Background: Scimitar syndrome has a variable presentation based on the age at which the diagnosis is made. In general, infants presenting in heart failure have a greater number of associated anomalies and their prognosis is much worse.
Methods: We reviewed the records of all patients under our care at St. Louis Children's Hospital who presented with symptoms attributable to scimitar syndrome during their infancy. Twelve patients were identified. The average age at presentation was 6 weeks.
Results: The most common symptom at presentation was tachypnea. The chest roentgenogram demonstrated dextroposition of the heart and hypoplastic right lung. Only 1 patient had the classic "scimitar sign." Cardiac catheterization demonstrated pulmonary hypertension (pulmonary artery systolic pressure, 73.9+/-21.8 mm Hg). The Qp:Qs was 3.1+/-1.5:1. Two patients with severe associated anomalies were treated medically and both died. Two patients underwent occlusion of the systemic collaterals; one died and the other ultimately underwent complete repair due to persistence of the symptoms of heart failure. Two patients had primary right pneumonectomy and both are alive and well. Seven patients underwent complete repair (one after coil occlusion of the systemic arterial collaterals) and one died; three subsequently developed occlusion of the baffle from the orifice of the anomalous pulmonary vein and required pneumonectomy. Two patients required lung transplantation due to persistent pulmonary hypertension in one and recurrent bilateral pulmonary venous stenosis in the other.

----

- [Problem to work on]
Reproduce everything from "Background: Scimitar syndrome" down to "is much worse." in the scimitar syndrome text, word for word.

----

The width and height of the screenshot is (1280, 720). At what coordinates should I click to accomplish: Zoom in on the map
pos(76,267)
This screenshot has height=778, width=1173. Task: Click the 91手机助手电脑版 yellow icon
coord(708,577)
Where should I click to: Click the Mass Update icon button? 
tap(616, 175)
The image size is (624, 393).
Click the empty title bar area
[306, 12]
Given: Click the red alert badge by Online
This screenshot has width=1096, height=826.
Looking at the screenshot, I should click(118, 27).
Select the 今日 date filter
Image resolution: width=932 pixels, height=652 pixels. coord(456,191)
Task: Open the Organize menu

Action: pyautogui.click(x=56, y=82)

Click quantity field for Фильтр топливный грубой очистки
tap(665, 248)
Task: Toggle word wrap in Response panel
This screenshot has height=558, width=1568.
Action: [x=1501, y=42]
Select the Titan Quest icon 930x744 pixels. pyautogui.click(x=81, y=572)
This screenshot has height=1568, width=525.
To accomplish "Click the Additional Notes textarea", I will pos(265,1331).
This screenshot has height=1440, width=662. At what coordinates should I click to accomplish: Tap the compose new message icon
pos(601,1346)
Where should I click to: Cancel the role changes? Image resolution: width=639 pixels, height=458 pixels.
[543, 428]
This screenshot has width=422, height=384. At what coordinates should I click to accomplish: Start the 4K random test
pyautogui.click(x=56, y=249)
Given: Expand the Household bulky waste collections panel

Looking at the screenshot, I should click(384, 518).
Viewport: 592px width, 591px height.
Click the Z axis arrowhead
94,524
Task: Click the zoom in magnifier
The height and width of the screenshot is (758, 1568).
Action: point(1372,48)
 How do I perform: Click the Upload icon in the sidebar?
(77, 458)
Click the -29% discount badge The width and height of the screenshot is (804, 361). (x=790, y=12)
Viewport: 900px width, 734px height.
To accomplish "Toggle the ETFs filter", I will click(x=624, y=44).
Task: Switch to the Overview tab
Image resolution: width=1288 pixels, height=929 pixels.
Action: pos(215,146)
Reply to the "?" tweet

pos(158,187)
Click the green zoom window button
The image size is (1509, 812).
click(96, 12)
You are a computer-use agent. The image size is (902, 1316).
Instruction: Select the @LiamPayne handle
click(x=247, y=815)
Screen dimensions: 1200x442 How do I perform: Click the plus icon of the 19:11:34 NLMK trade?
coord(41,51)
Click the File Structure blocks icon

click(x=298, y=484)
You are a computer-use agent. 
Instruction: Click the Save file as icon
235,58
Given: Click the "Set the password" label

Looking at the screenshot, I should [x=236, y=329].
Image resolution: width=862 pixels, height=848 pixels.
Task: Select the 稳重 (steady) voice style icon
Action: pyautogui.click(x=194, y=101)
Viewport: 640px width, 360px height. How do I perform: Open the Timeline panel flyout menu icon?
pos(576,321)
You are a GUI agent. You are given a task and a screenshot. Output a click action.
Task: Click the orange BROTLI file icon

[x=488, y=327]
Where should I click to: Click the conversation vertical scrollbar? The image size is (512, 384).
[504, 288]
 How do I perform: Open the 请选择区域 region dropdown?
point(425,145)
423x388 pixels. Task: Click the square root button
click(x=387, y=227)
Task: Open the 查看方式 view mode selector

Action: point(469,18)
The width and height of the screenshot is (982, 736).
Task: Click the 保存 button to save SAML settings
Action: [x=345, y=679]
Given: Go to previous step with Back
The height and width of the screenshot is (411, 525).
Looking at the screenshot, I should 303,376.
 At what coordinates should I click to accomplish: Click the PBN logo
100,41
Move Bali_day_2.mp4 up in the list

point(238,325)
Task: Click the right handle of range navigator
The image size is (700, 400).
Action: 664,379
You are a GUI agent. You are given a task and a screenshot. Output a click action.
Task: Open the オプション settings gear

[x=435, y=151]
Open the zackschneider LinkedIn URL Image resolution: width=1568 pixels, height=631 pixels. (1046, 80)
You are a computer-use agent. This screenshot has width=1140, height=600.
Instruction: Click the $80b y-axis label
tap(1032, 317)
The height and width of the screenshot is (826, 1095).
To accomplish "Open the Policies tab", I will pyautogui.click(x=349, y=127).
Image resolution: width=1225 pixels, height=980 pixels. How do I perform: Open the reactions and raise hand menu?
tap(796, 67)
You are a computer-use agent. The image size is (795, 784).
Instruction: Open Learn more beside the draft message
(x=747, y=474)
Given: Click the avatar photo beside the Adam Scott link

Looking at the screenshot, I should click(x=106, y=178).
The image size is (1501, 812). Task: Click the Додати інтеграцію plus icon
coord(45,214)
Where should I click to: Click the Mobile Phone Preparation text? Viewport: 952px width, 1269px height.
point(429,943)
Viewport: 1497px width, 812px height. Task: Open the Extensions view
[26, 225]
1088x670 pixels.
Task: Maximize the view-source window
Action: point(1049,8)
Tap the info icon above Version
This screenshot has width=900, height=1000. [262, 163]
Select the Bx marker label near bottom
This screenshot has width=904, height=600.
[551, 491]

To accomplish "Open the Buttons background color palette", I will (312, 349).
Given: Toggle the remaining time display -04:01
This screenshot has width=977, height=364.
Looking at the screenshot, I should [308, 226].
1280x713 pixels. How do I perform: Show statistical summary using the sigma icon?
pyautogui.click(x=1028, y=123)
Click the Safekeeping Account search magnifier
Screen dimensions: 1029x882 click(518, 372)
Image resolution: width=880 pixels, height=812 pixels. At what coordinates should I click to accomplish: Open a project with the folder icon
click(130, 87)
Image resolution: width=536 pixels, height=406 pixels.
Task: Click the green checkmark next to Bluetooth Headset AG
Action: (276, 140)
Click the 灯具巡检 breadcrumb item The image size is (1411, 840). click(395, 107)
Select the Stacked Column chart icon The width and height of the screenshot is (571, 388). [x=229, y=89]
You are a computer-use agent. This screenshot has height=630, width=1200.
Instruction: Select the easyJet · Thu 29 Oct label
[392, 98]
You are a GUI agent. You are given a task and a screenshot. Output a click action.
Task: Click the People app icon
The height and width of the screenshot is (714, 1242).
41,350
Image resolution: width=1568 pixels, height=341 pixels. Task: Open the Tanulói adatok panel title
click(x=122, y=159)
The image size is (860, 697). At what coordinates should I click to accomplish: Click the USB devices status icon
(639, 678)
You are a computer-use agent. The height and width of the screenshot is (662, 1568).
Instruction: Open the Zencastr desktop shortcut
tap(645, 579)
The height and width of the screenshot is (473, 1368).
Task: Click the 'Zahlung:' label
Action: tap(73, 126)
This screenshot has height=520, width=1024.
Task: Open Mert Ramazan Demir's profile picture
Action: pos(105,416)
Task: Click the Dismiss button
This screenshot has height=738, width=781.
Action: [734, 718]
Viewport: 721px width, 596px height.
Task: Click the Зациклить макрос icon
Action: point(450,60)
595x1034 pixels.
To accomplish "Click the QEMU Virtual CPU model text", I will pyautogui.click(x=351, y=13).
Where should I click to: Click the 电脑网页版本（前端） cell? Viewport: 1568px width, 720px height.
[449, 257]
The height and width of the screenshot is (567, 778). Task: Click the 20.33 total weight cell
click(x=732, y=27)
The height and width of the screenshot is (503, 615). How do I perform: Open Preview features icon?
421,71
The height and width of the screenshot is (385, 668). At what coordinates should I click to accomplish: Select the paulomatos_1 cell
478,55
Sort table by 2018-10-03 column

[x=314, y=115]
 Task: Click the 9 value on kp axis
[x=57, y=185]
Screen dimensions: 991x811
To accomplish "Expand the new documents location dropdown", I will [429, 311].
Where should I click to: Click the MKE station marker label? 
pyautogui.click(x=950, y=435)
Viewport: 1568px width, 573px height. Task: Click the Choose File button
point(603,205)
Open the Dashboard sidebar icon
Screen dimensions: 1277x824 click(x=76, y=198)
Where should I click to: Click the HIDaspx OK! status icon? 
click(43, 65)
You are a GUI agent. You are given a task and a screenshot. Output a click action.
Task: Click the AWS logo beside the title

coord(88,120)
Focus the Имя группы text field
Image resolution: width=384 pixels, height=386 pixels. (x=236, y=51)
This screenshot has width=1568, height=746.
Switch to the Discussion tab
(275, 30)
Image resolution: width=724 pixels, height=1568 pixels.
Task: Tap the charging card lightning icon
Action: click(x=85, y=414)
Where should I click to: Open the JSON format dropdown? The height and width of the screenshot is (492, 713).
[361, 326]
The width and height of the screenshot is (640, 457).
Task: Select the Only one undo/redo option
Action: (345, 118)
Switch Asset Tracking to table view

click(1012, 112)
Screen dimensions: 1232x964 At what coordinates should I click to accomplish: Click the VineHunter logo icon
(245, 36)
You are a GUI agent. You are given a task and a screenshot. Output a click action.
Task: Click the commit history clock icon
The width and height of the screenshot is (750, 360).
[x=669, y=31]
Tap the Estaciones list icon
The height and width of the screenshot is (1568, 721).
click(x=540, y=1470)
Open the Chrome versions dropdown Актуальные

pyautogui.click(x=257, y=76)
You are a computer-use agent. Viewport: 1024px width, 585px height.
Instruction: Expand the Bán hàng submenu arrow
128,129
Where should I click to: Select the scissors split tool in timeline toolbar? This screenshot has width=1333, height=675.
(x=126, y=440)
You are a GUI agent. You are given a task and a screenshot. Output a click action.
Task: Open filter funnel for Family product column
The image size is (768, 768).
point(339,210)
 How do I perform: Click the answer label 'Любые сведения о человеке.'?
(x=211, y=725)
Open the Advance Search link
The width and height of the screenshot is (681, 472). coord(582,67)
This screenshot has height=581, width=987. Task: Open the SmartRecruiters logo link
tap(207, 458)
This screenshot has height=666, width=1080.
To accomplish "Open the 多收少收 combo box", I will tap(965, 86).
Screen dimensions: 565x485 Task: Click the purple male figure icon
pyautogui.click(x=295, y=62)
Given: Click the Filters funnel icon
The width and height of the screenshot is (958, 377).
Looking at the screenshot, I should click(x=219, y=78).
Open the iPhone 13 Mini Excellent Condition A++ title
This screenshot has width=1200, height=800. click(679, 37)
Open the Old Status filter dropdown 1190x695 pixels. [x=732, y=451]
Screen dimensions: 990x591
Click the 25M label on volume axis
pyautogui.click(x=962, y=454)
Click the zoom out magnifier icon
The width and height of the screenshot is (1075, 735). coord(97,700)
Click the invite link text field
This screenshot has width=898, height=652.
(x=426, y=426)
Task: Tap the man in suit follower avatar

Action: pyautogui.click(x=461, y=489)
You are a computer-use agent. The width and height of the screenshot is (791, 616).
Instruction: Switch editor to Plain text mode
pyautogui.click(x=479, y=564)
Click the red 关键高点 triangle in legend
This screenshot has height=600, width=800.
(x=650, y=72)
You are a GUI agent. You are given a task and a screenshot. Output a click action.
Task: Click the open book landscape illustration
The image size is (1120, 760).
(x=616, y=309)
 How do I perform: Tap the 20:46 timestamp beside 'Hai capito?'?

----

- [Answer space]
Background: Scimitar syndrome has a variable presentation based on the age at which the diagnosis is made. In general, infants presenting in heart failure have a greater number of associated anomalies and their prognosis is much worse.